Real Estate Finance & Investment | June 20, 2016 | By Samantha Rowan
Redwood Capital believes there are strong opportunities to provide apartments for Millennial and Baby Boomer renters and is seeking value-added opportunities throughout the U.S. “It’s harder than ever to buy a single-family home,” said David Carlson, co-founder. “Millennials are a massive cohort [and] many…are plagued with school debt, or don’t have money saved up for a down payment. And Baby Boomers are downsizing in massive amounts.”
The company closed on eight transactions during the first quarter of 2016 with a value of about $404m. Three of these transactions are acquisitions, one is a refinancing, and the remainder are dispositions. Recent deals are located in markets that include Atlanta, San Antonio, Chicago, Tampa, and Denver. “We are optimistic that we will get control of a portfolio within the next week,” Carlson added. “The acquisitions highlight our view that barring any significant shock, the runway for multifamily has a long way to go. We are approaching with cautious optimism.”
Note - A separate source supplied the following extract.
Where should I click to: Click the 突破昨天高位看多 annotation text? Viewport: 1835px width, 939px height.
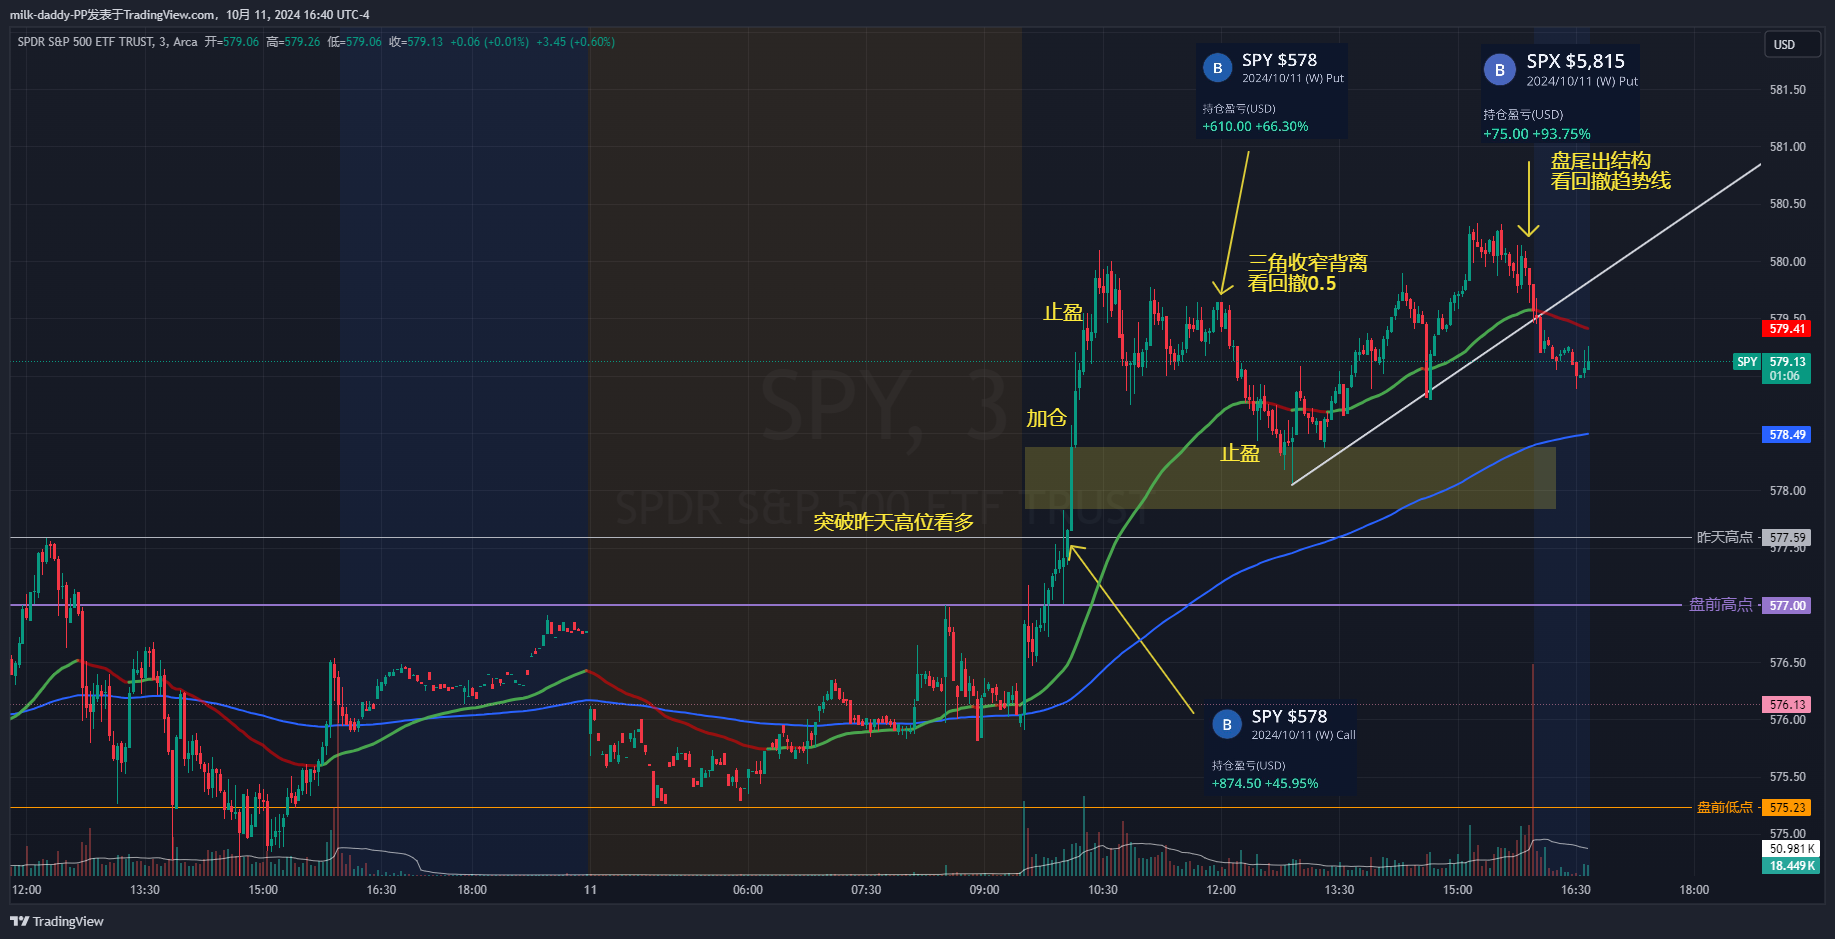click(x=893, y=522)
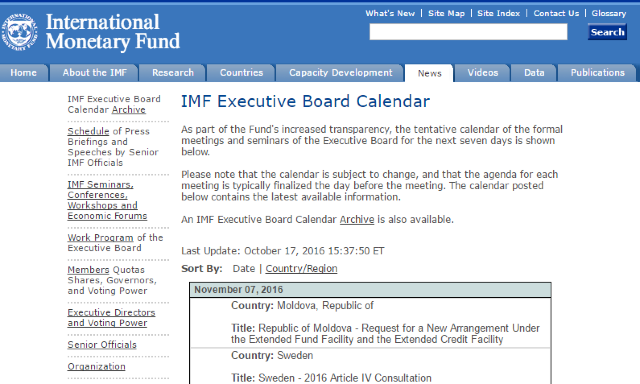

Redwood is targeting renters-by-need. “We create an enhanced sense of living for people who can’t afford to have or improve their own homes,” said Carlson. Redwood aims to complete modest renovations to its communities that will allow it to charge modest premiums for rent. “The demographic cohort is very accepting of premiums because of the overall improvement in community they’ll experience,” he said. “A pride of ownership makes renters amiable to a moderate increase in rents.”
Renovations include adding amenities such as enhanced fitness facilities, clubhouses, and co-work spaces for residents who work from home. An apartment renovation takes anywhere from three days to two weeks if fully gutted, then the unit is put back onto the market with rents increased by about $50-$125 per month. Rents start at $800 to $1,000 per month.